TASK OBJECTIVE: Convert the part of the records that opens with the line containing "The height and width of the screenshot is (702, 1280)." and closes with the line containing "Action: coord(865,518)" into a two-column CSV with the columns text and answer. Write one row per record, with each field in double quotation marks and any line breaks replaced by spaces.

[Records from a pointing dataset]
..........

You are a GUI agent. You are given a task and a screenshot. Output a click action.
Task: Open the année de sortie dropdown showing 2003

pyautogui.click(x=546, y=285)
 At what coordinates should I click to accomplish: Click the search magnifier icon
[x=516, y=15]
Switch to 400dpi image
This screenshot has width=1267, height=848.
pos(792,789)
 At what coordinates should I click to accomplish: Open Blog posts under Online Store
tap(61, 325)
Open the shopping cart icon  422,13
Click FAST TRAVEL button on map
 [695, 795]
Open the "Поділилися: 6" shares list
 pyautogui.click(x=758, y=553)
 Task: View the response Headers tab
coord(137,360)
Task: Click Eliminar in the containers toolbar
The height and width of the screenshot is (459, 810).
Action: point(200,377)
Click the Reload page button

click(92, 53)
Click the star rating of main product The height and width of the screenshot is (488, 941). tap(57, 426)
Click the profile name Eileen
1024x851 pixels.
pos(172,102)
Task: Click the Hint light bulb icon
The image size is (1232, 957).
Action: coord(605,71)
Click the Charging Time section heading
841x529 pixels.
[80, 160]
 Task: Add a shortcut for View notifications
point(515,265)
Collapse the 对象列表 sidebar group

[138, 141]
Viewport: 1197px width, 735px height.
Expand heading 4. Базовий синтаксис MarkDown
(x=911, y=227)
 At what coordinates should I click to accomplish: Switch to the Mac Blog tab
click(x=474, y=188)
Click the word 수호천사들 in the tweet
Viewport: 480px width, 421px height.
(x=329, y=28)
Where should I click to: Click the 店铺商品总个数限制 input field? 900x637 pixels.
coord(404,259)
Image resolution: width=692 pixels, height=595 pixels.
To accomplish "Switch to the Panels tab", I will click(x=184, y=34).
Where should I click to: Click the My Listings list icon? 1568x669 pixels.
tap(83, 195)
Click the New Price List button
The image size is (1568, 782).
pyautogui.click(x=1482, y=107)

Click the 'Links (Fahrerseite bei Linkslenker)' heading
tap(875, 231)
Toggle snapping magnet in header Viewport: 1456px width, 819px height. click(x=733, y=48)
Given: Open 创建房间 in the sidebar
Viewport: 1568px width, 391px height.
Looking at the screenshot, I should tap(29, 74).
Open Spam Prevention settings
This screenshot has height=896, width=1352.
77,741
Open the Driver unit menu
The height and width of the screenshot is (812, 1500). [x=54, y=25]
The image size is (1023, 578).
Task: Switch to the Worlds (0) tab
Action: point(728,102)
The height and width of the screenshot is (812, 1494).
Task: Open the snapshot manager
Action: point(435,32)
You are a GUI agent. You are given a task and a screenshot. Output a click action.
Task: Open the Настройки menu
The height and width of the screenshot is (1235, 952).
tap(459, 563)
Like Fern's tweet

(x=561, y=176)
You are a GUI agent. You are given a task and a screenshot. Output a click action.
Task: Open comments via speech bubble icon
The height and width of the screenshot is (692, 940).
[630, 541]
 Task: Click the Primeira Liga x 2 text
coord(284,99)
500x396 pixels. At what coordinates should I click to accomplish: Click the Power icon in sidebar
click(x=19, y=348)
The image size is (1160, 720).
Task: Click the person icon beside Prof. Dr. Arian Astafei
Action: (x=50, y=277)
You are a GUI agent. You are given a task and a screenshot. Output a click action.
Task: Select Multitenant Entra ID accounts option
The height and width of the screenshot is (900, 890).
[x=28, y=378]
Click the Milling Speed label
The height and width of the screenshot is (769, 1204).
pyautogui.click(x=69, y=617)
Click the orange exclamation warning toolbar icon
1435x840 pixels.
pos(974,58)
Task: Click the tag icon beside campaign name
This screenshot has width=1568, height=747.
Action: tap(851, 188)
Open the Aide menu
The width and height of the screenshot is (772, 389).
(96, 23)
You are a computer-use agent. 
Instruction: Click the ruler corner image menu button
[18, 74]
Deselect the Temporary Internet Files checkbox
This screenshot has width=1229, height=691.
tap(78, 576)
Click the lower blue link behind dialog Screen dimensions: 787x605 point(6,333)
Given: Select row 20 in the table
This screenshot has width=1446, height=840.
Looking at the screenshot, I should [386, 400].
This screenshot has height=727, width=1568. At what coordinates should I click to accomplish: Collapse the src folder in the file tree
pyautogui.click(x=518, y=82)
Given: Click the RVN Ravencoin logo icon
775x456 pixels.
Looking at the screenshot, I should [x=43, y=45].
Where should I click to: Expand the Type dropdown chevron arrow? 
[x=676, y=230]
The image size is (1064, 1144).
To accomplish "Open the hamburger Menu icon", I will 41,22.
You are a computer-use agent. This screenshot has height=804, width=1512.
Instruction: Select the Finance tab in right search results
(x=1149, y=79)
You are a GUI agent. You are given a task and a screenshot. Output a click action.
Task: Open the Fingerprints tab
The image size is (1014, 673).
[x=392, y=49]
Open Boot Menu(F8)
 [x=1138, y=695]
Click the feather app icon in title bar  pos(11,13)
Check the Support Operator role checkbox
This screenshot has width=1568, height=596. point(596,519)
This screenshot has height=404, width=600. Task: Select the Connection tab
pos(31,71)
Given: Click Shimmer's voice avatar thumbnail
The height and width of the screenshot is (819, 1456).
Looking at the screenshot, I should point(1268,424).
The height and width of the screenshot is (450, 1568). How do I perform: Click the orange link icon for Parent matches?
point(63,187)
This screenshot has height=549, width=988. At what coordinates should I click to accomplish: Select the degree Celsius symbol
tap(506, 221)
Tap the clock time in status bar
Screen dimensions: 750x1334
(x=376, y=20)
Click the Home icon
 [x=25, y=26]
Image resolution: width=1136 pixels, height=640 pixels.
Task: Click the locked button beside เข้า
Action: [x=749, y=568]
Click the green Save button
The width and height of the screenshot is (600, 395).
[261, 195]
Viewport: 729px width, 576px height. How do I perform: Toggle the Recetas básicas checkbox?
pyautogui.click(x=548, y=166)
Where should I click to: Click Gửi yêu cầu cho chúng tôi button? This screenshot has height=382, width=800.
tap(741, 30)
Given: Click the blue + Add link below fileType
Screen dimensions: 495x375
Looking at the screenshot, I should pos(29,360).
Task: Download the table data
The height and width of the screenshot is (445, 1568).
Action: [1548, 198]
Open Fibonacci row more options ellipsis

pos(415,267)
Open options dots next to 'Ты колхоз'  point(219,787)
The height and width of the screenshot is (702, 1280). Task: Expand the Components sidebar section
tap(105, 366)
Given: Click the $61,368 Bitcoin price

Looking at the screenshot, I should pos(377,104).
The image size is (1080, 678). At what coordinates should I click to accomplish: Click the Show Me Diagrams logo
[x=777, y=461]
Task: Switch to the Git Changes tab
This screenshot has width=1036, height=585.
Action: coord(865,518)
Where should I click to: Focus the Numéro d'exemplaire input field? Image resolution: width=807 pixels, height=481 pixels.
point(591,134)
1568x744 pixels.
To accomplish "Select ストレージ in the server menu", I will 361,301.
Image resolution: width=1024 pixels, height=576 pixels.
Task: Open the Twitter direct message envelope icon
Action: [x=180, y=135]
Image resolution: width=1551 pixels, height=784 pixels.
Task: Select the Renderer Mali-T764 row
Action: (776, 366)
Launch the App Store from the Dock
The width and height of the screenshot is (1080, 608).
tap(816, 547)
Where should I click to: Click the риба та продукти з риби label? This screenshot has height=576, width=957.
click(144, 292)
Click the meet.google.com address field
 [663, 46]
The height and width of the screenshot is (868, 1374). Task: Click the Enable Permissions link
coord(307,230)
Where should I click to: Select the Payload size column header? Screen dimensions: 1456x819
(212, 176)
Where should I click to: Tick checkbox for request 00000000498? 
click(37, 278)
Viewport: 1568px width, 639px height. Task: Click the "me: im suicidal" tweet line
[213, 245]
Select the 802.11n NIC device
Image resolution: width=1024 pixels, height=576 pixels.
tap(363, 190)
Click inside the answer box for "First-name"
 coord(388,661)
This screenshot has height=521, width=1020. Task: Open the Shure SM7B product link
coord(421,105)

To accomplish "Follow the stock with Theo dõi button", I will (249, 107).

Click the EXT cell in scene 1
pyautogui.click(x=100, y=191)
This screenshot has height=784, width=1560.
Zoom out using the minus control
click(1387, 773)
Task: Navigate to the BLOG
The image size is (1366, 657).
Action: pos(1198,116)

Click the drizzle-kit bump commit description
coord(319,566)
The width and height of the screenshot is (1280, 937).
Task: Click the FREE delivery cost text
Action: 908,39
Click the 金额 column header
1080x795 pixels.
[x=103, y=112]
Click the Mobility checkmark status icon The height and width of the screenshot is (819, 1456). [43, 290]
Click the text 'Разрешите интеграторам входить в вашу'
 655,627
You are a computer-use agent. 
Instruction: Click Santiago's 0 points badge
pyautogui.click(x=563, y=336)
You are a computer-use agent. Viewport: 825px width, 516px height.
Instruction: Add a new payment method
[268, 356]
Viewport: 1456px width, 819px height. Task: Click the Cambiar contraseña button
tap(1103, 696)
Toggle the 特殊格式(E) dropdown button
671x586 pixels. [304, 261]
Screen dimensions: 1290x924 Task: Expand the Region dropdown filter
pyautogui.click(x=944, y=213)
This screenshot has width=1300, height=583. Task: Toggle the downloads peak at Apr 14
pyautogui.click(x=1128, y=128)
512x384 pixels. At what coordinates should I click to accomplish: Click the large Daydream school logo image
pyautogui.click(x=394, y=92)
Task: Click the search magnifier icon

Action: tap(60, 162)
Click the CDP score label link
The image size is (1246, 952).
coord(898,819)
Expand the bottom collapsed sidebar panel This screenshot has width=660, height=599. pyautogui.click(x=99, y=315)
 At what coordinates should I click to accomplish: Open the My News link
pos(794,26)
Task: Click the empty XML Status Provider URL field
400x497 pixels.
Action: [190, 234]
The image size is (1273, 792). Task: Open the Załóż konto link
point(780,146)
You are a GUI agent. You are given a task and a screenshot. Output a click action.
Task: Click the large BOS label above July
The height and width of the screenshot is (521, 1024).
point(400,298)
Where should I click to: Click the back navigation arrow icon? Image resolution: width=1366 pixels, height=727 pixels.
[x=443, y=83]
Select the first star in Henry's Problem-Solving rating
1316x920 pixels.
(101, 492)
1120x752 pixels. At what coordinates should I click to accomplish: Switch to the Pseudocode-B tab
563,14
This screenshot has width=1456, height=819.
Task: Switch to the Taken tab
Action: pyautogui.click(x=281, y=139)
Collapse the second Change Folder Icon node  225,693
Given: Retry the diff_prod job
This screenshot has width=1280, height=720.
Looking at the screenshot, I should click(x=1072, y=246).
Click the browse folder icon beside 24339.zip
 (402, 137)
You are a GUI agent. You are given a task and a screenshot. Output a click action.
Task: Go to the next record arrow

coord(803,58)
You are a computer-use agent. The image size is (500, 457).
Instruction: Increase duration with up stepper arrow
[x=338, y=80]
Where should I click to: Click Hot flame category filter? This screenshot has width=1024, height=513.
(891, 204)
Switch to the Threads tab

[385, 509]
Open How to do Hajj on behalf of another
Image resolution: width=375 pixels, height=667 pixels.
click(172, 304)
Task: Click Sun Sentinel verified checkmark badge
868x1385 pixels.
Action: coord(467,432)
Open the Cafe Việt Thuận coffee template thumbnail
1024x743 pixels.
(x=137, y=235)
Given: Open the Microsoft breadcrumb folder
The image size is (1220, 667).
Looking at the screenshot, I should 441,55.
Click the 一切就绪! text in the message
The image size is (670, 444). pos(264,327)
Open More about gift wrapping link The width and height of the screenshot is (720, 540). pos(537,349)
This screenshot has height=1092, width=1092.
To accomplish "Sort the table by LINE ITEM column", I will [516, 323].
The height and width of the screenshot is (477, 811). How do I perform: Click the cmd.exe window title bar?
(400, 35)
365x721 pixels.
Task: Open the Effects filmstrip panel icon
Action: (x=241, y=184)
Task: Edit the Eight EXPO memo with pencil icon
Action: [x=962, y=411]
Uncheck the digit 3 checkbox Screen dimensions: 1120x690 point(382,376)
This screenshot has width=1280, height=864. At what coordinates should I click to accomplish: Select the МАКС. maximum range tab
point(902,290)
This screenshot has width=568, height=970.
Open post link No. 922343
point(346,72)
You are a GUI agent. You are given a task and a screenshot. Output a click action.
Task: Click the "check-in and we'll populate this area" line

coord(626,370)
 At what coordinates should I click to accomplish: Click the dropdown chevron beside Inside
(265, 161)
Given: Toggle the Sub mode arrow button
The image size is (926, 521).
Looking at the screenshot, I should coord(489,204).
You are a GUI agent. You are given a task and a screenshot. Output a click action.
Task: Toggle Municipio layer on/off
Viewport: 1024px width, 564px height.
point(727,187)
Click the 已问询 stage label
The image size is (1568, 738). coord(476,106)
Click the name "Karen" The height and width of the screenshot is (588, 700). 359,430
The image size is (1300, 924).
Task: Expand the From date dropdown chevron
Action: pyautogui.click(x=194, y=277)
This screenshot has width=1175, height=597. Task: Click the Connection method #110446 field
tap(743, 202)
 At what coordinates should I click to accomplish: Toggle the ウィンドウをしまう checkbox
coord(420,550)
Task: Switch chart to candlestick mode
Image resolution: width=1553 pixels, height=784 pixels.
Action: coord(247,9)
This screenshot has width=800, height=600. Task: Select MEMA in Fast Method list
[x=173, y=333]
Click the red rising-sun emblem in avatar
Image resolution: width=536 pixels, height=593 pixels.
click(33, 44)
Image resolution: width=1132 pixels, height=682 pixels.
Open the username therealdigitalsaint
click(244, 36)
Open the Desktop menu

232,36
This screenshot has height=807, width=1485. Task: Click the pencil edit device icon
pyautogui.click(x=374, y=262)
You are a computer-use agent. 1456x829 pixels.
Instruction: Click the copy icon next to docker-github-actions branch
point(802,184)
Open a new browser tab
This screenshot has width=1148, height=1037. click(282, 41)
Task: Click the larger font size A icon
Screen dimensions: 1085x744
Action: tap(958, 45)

..........

TASK RESPONSE:
text,answer
"The height and width of the screenshot is (702, 1280). Task: Expand the Components sidebar section","tap(105, 366)"
"Given: Click the $61,368 Bitcoin price","Looking at the screenshot, I should pos(377,104)."
"The image size is (1080, 678). At what coordinates should I click to accomplish: Click the Show Me Diagrams logo","[x=777, y=461]"
"Task: Switch to the Git Changes tab This screenshot has width=1036, height=585.","Action: coord(865,518)"